### What is being asked
Print the lines from the one containing "Where should I" through the last line, leaving out the pictures.

(begin)

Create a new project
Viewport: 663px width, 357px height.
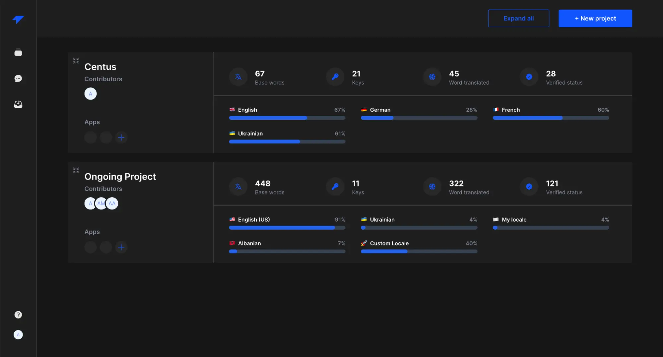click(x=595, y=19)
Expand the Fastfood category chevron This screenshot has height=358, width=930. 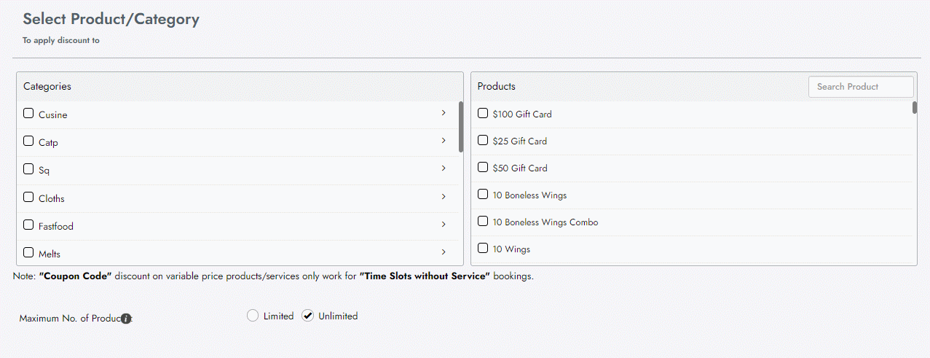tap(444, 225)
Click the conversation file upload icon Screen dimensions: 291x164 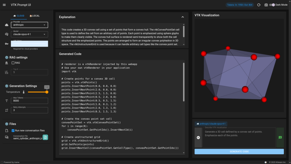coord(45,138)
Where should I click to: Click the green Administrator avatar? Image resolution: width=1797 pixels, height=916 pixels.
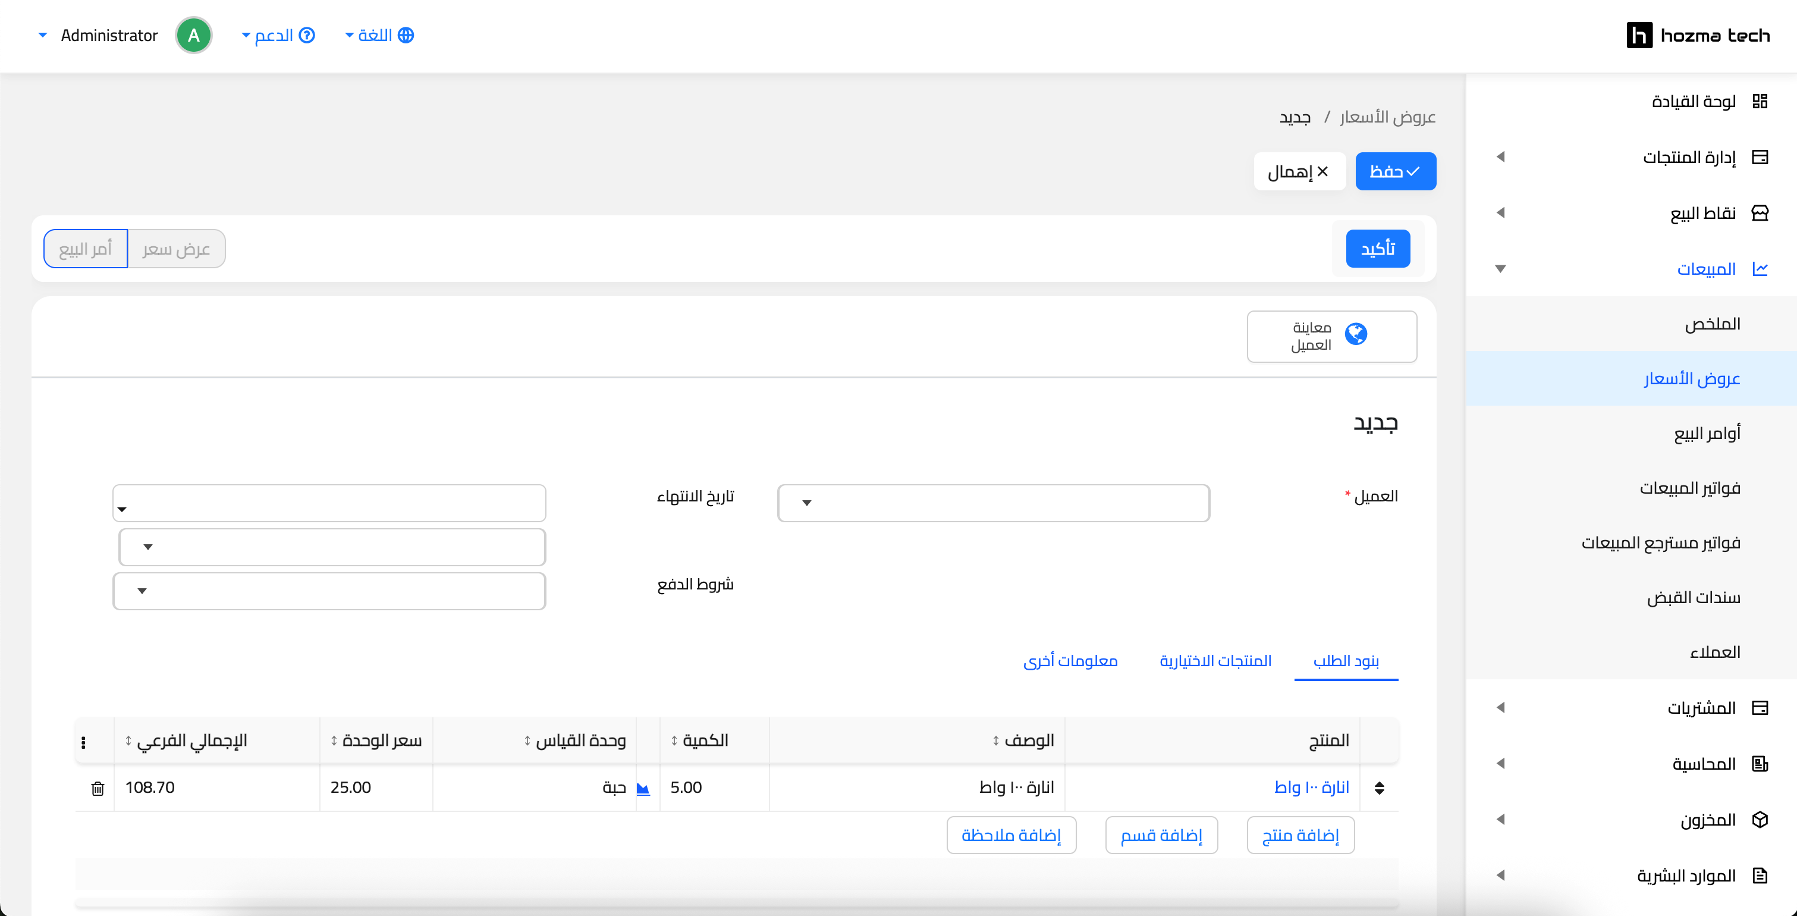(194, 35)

(end)

### Full response
Where should I click to: Click the green Administrator avatar? Image resolution: width=1797 pixels, height=916 pixels.
(194, 35)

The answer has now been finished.